Spear Phishing Experiment
I’m not going to go into details about the experiment, Dale Peterson and Nicole Perlroth both do excellent jobs in their posts, and I seriously recommend reading both. I will mention the following, the 26% of control systems personnel clicking on the ‘malware’ links in the phishing emails included job titles of:
• Control System Supervisor
• Automation Technician
• Equipment Diagnostics Lead
• Instrument Technician
• Senior VP of Operations and Maintenance
These are people that are very likely to have direct access to control systems through the computers that they used to read the spear phishing emails. So malware dropped onto their computers could be expected to make contact with the control systems.
I have written about a significant number of ICS-CERT advisories that point out that the vulnerability would require a ‘social engineering’ attack to be successful. Spear phishing is one of the more popular social engineering methods that attackers use when they want to gain access to specific areas of networks; areas like control systems that have some perimeter protection.

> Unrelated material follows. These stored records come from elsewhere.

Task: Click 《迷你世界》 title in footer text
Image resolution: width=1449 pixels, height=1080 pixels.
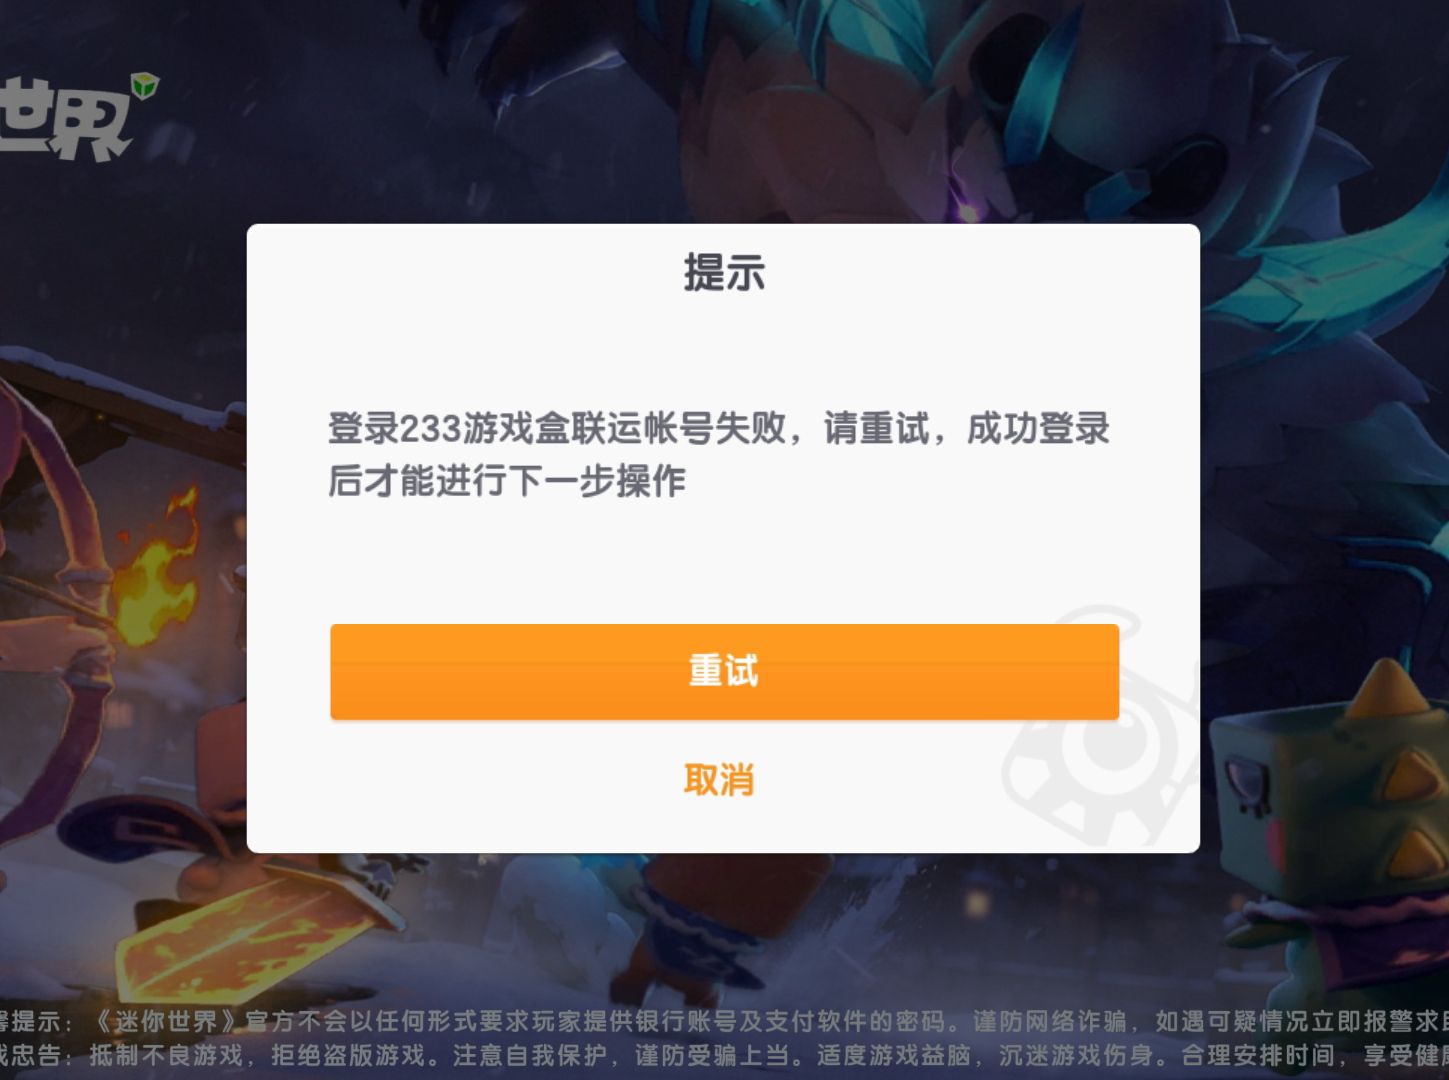Action: pyautogui.click(x=169, y=1021)
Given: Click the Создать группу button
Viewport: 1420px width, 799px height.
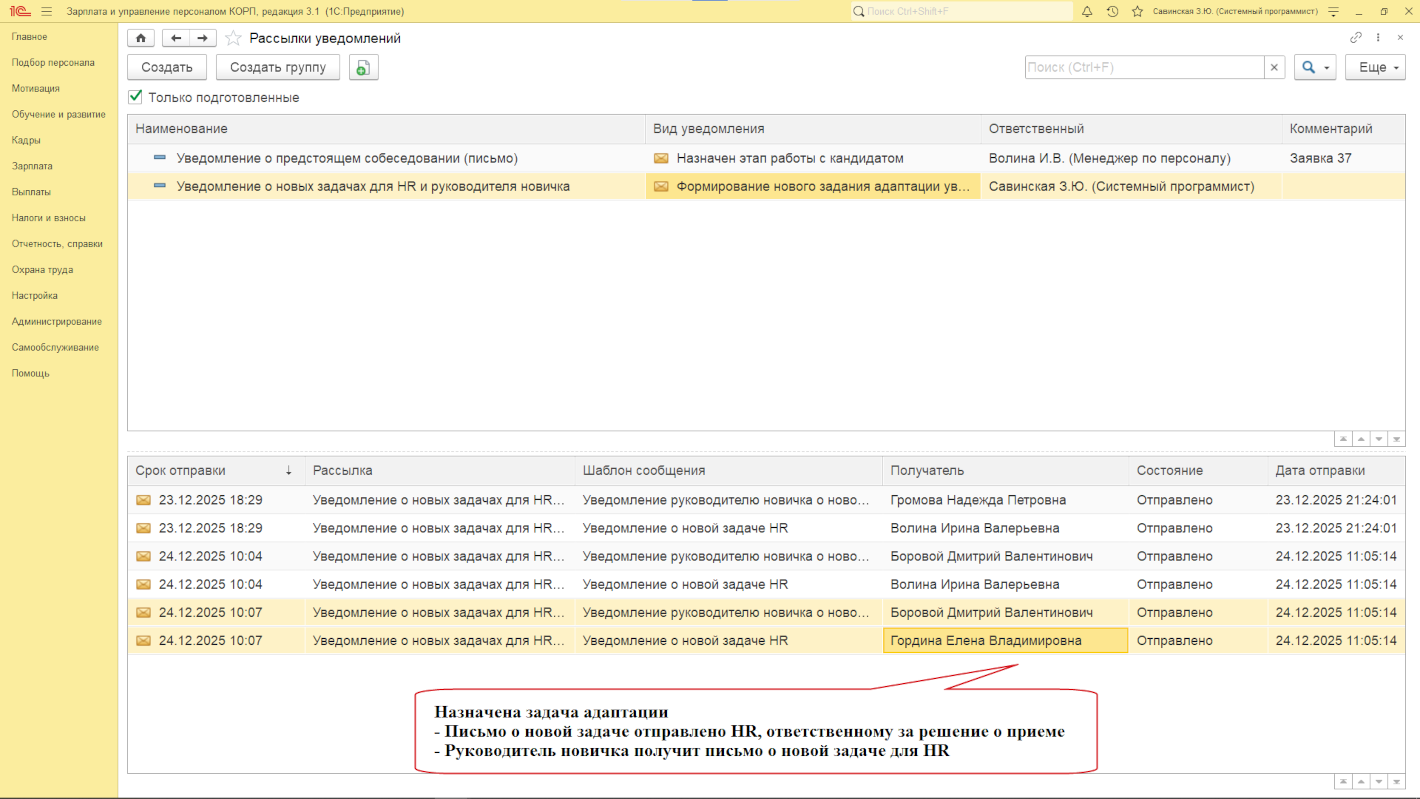Looking at the screenshot, I should pos(278,67).
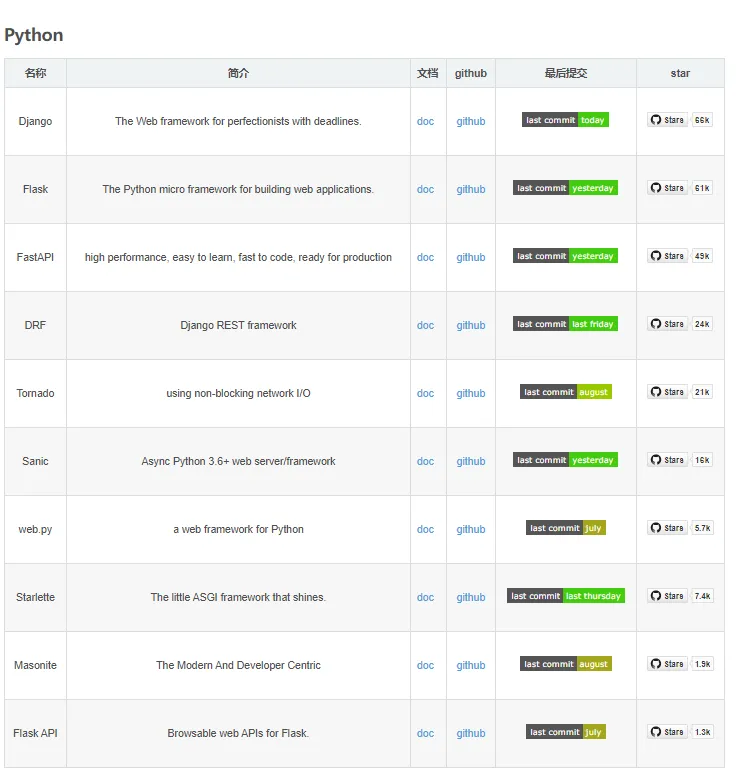
Task: Click the GitHub Stars badge for Flask
Action: [x=667, y=188]
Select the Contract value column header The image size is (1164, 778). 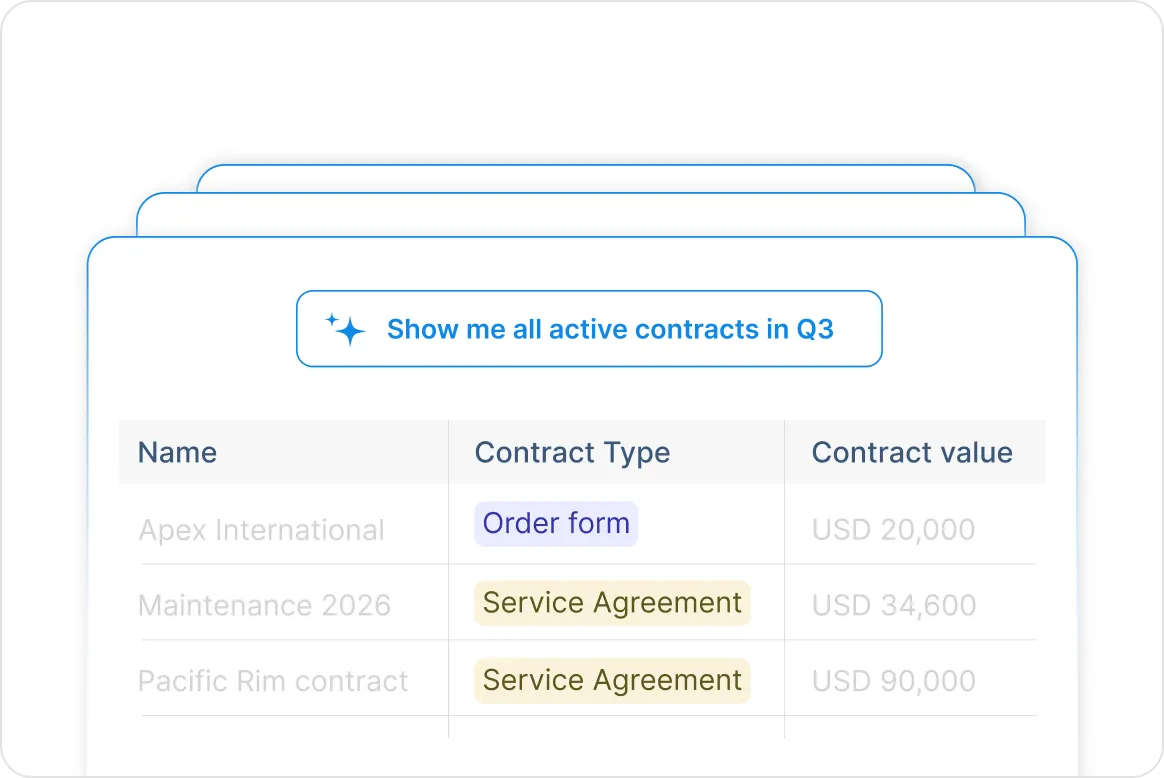tap(912, 452)
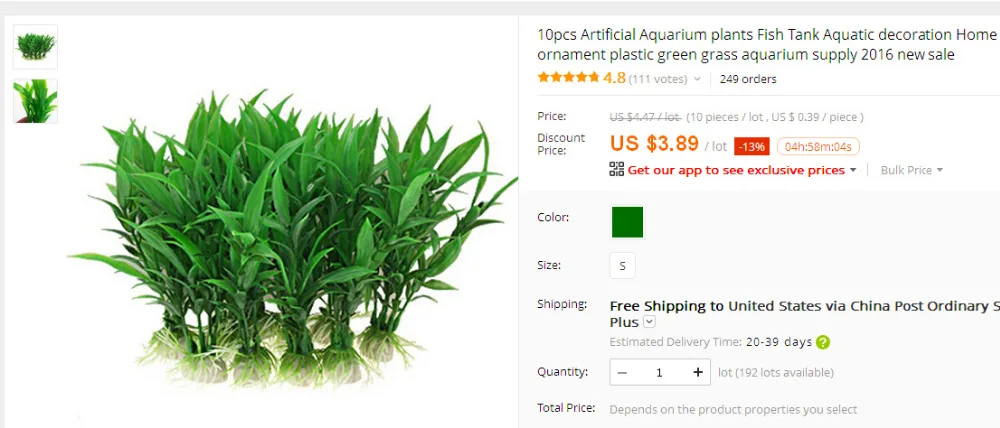Click the countdown timer badge
Image resolution: width=1000 pixels, height=428 pixels.
pos(818,147)
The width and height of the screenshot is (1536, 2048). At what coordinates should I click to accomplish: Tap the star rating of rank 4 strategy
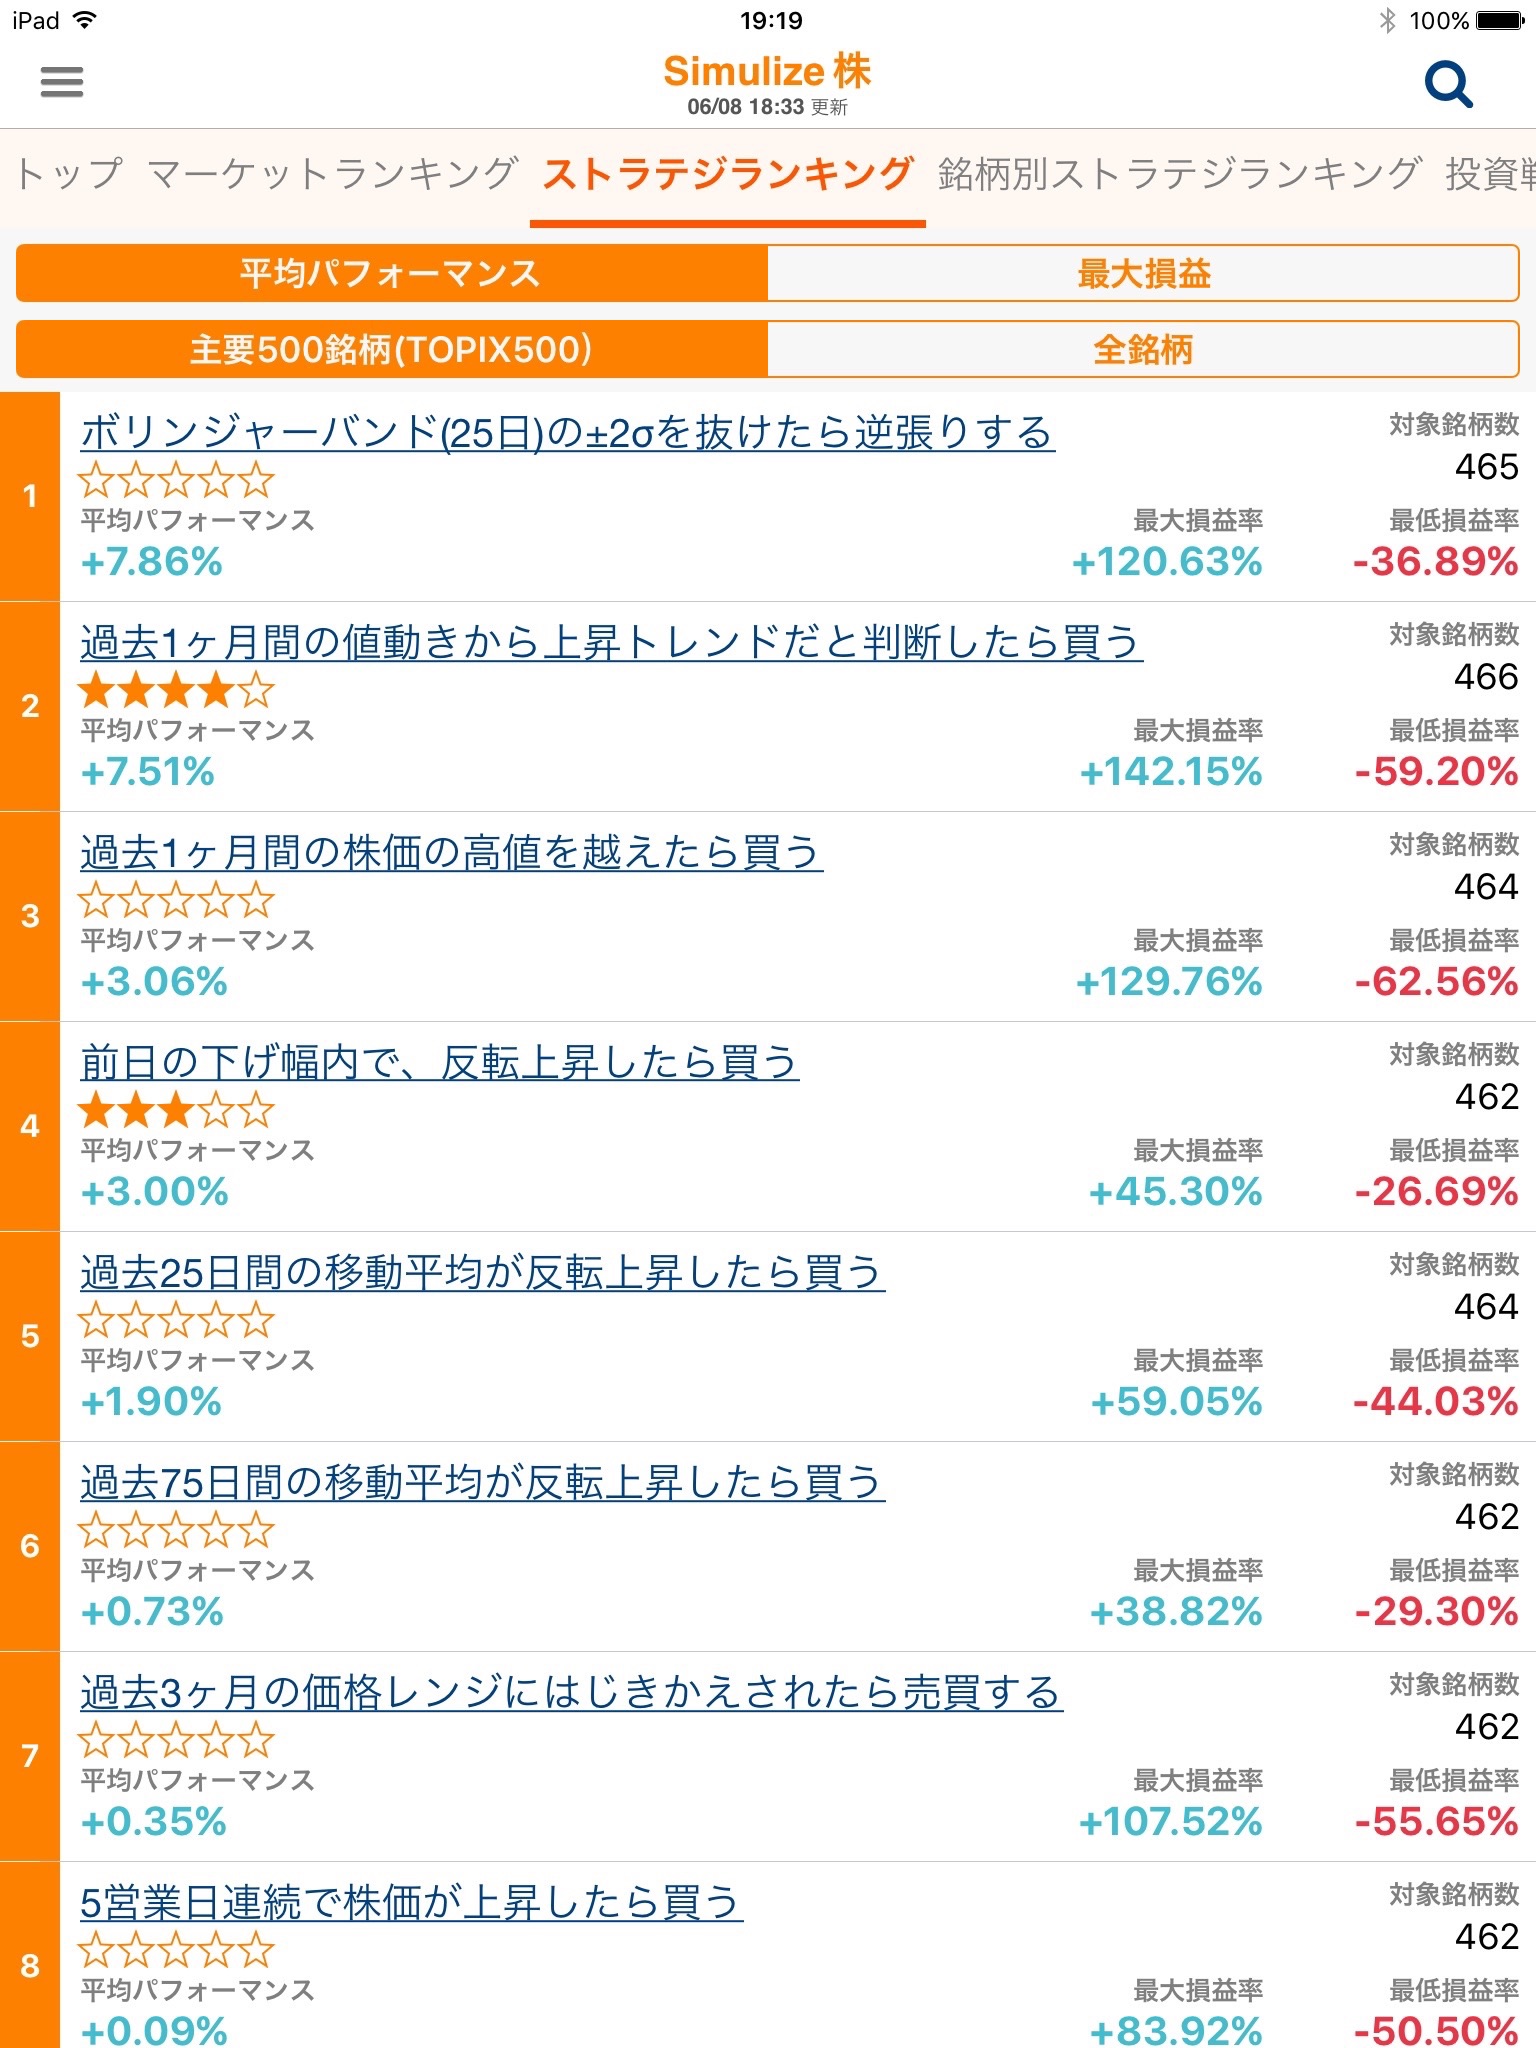176,1110
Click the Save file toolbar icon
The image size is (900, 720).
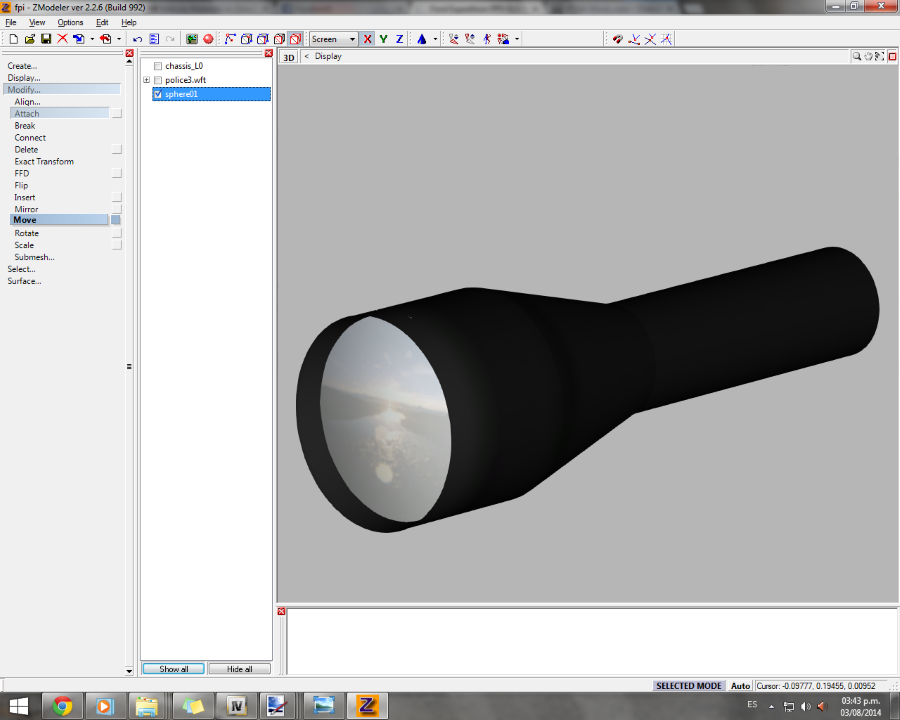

Even air-gapped systems can usually be reached via a spear phishing attack since many of the people targeted, or someone they are linked to on the enterprise network, will use a USB drive to transfer data to or from the air-gapped system. It is extremely easy for a moderately skilled attacker to download a virus program to each USB drive attached to an infected computer.
Education or Isolation
Dale makes a very interesting point at the end of his blog post:
“The right lesson is to treat the corporate network as an untrusted network and prevent inbound access to the ICS except for emergency situations — as well as get working on your spear phishing portion of the security awareness program and incident response capability.”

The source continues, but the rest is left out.